**Instructions to follow**
Write out, word for word, the stretch of the Rogers Park text from "Then there’s the" through "a few whiskies.".

**Excerpted text**
....
But you know what—it could’ve been our scene if we’d gone back the next day.   We might’ve become regulars.  It seems possible.  It’s just a matter of showing up.  However gritty or dangerous, Rogers Park is open to you.  We’re not Canaryville; we don’t shun outsiders.  Rogers Park is welcoming.  Still, the gentrification isn’t necessarily embraced. 

 

On that: I didn’t grow up here, so it’s not for me to bemoan the changes the area has undergone.  I’m more an amused viewer of the banter between long-time residents and the condo owners who, after their first summer in the neighborhood, realize Rogers Park has problems.  Then they take to Facebook groups, blogs, and Twitter to complain about the crime.  I’m always curious to know if they bothered to do a minute’s research before buying.

 

Then there’s the New 400, a movie house for those on a budget.  Of course, you get what you pay for—no stadium seating here.  But the place does serve drinks, which is helpful in the summertime when the movies inevitably suck.  Watching leather-clad men and women pretending to be comic book heroes is certainly a lot easier with a few whiskies. 

 

Of course, no discussion of Rogers Park would be complete without mentioning the beaches.  Ah... the beaches.  A wonderful expanse of sand, water, and sky perfect for long walks and laying out during those short months when the weather permits such indulgence.  I tend to stick to beaches near my part of town, as the closer one gets to Howard, the weirder things get.  I believe a sheep’s head was found on the far north beach.  I’m leaving that area the hell alone.  I can deal with the noise and sex workers and dealers and other urban realities packed tightly within that bit of the city on the edge of Evanston, but a decapitated animal’s head is too much for this citizen.
....
**Material provided**
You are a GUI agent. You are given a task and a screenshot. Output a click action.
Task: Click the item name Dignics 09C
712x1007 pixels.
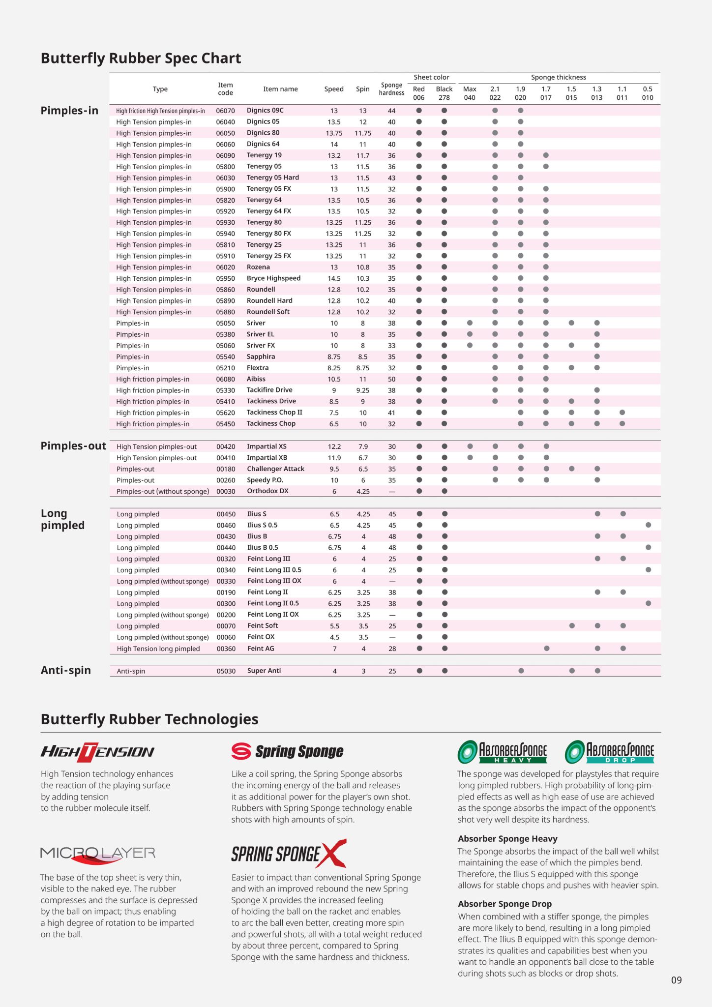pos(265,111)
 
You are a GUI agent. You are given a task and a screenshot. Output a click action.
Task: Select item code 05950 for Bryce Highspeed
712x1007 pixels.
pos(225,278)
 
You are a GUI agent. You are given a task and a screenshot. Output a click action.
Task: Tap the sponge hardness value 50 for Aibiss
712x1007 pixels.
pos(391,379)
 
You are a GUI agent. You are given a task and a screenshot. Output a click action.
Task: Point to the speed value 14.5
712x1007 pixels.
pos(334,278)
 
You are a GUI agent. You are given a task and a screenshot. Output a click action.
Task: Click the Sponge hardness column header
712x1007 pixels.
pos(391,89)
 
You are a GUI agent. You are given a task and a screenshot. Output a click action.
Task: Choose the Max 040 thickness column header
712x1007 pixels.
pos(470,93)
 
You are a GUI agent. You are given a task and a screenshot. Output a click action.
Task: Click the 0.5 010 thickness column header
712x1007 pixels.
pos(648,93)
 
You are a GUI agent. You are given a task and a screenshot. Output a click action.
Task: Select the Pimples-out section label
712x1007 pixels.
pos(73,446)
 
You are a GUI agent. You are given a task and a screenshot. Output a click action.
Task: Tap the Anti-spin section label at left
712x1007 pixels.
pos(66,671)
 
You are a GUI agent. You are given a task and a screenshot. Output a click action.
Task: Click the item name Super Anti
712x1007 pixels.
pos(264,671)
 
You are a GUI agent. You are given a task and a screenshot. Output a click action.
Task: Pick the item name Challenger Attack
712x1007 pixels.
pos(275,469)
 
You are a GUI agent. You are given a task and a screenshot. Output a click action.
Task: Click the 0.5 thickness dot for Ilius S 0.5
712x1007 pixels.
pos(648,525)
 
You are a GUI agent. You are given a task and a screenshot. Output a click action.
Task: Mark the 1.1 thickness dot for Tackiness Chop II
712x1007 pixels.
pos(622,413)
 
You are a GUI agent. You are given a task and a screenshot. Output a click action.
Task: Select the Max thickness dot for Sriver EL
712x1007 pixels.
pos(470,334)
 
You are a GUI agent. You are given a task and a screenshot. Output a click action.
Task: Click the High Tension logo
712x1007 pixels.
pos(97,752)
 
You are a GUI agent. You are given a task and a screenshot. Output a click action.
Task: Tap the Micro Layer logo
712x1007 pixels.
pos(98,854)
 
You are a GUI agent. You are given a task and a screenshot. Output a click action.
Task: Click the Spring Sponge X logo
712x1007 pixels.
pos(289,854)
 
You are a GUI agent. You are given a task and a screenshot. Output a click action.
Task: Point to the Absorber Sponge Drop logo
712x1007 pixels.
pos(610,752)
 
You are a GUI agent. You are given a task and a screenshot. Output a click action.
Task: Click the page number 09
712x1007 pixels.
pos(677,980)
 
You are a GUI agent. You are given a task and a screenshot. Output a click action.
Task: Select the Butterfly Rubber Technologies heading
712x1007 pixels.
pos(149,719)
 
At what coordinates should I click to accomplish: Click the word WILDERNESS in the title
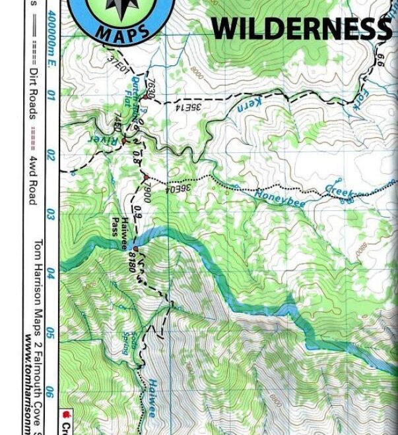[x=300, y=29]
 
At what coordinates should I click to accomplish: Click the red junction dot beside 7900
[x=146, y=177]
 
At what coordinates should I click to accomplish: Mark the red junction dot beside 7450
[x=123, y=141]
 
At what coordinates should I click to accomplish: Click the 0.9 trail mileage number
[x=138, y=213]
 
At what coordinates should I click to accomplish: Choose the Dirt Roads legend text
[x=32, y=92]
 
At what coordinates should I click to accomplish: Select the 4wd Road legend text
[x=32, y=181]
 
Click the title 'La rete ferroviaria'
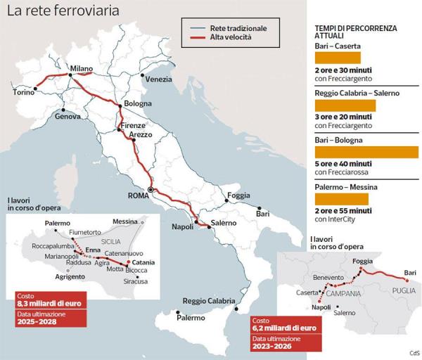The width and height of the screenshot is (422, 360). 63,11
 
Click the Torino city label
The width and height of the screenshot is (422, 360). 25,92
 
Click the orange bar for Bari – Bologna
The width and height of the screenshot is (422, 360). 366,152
....
**Worked solution**
Then there’s the New 400, a movie house for those on a budget.  Of course, you get what you pay for—no stadium seating here.  But the place does serve drinks, which is helpful in the summertime when the movies inevitably suck.  Watching leather-clad men and women pretending to be comic book heroes is certainly a lot easier with a few whiskies.